Los que mecieron mi cuna figura como un espejo en distintos niveles. Aquí las palabras se la pasan “rodeando abismos de espejos” tal cual se desprende del poema El tener. Y los versos se miran: “Agarré mi verso, lo miré al espejo” y luego ese mismo verso pregunta “¿Y tú de qué te escondes, si yo soy tu retrato?”. Hay un juego con el reflejo: se refleja el yo literario, la poesía se refleja en sí misma, hay un país que pudiera ver su reflejo en los versos de resistencia, lucha y gritos. El puertorriqueño tiene la posibilidad de verse reflejado, no solo para ver lo que ya sabe y lo que tiene, sino para dar cuenta de aquello que aún no ha podido divisar y entonces enfrentado a sí mismo, la palabra podrá mover y quizás transformar algo. Esto es, mirarse a través de la lectura y habiéndose reflejado, hacer algo con eso. Por ejemplo, en el poema Selfie  podemos leer:

“Mira el rostro que por décadas ha sido fusilado con mentiras. Fíjate en el fulgor de tus

ojos para ver si al fin encuentras lo que hoy nos hace falta: el valor y el sacrificio”.

Y bien, hay un espejo que a veces es color verde, otras, cristalino como agua de río o de mar, pero otras veces es azul o negro dependiendo del cielo. El poema Salinas surge como un espejo para el lector salinense. Es un recorrido geográfico, gastronómico, histórico, musical y religioso de nuestro pueblo. Un retrato de su gente, de los barrios, sus aguas saladas y sus aguas dulces, de los valles y montañas. Un canto a Salinas, donde cualquier compueblano podrá reconocerse en algún momento del poema.

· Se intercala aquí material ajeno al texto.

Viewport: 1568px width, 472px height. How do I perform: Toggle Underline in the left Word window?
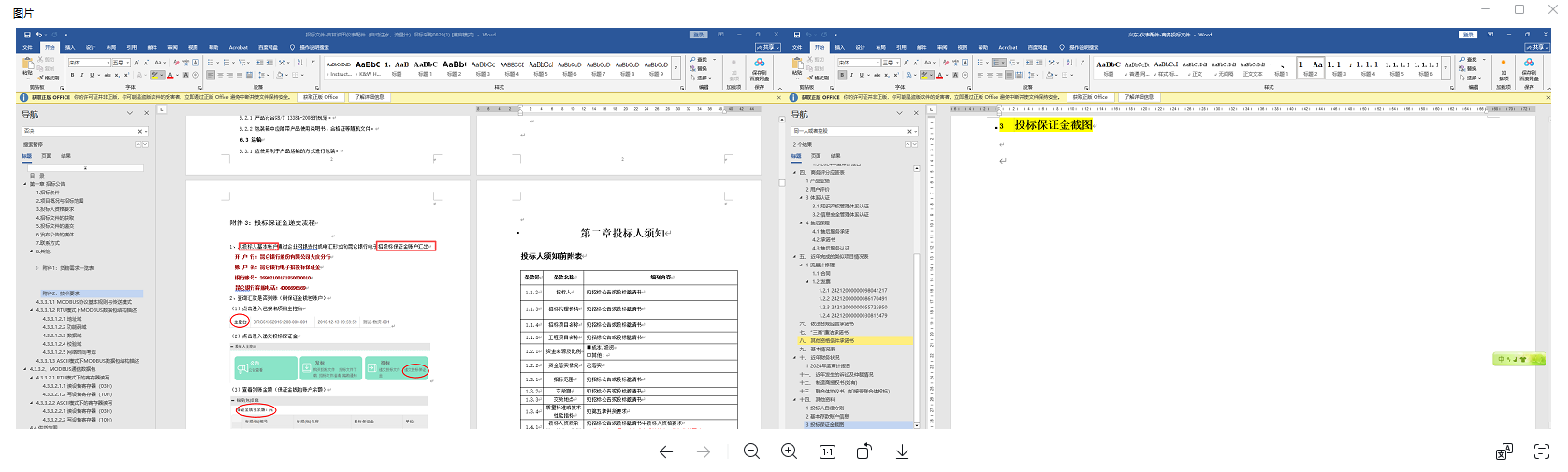click(x=93, y=75)
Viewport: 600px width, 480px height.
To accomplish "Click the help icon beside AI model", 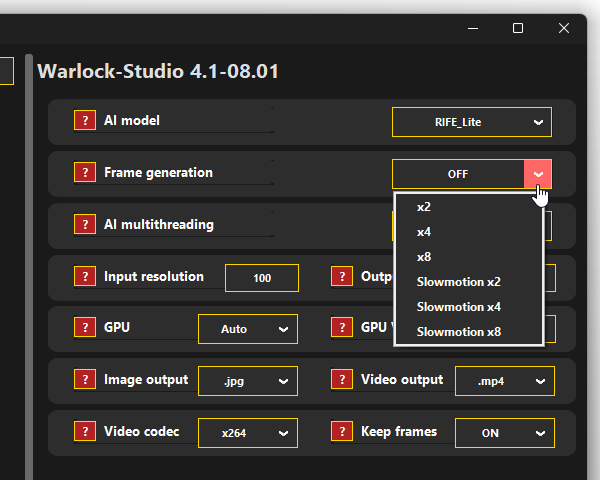I will 85,121.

Y, dentro de ese gran espejo del mar caribe, hay un reflejo que hoy quiero destacar: el del barrio nostálgico, el barrio del ritmo, de los rezos, de montañas y caminos. Barrio que tiene espejos de luna (y esto me hace recordar una cita de un fragmento persa que en una ocasión dicta Borges: “La luna es el espejo del tiempo”) Y es que este barrio, espacio mágico y literario, “todo lo ha visto en sus espejos de luna, pues su añeja sabiduría como el pitorro más fuerte se ha eternizado en refranes que son rumores de río”.

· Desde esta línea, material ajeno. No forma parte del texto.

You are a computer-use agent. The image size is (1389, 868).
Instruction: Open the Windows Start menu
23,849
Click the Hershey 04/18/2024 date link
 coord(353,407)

Lucía nos ha cantado como barrio y digo nos, porque yo soy de allí, del barrio La Plena. Hemos sido dichos por una poeta que, con su acto de escribir, nos ha puesto a dialogar con tantos espacios literarios que forman parte del caudal de obras escritas en la literatura universal. Tal cual Gabriel García Márquez hizo con su Aracataca colombiana, escribiéndola, transformándola, re-creándola, mistificándola y eternizándola en el Macondo de Cien Años de Soledad, Lucía lo ha hecho con su barrio. Que más allá de describir su entorno, su olor, sus espacios y caminos, le dio voz y eternidad a su gente: “En nuestro barrio La Plena, todos somos personajes. Habitamos en un manuscrito escondido entre serranías y por eso, no nos reconocemos entre sí; pensamos que somos seres de carne y hueso, siendo protagonistas fugaces en una narración de generaciones infinitas”. Pero, es importante no perder de perspectiva, que La Plena así, escrita, es Macondo, es Aracataca, es el Coco, las Ochentas, es cualquier barrio de Puerto Rico, es cualquier barrio de República Dominicana, de Cuba, de Brasil, de Francia, porque la literatura la ha hecho universal y cada persona podrá identificar a su Genaro, a su Camilo, su mama Lulú o su Panchita, que son algunos de los personajes que Lucía eterniza con sus palabras. No habrá que ser oriundo de allí, para sentirse convocado a ese espacio que cada lector transformará según sus experiencias y sus vivencias, pues parafraseando a Lucía, nuestro barrio en este libro, deviene en “una historia legendaria que siempre nos hará recordar de dónde somos y a qué libro pertenecemos” y esto le cae no solo a los pleneros, sino a toda la humanidad.

Judymar Colón Díaz, 15 noviembre 2019.

La autora, es escritora a la que le gusta tocar guitarra, cantar y vivir la poesía.  Hizo sus estudios subgraduados en psicología en la Universidad de Palermo, Argentina y en la UPR de Cayey. Cursa un doctorado en psicología clínica del Recinto de Río Piedras de la Universidad de Puerto Rico y posee una maestría en literatura del Centro de Estudios Avanzados de Puerto Rico y el Caribe.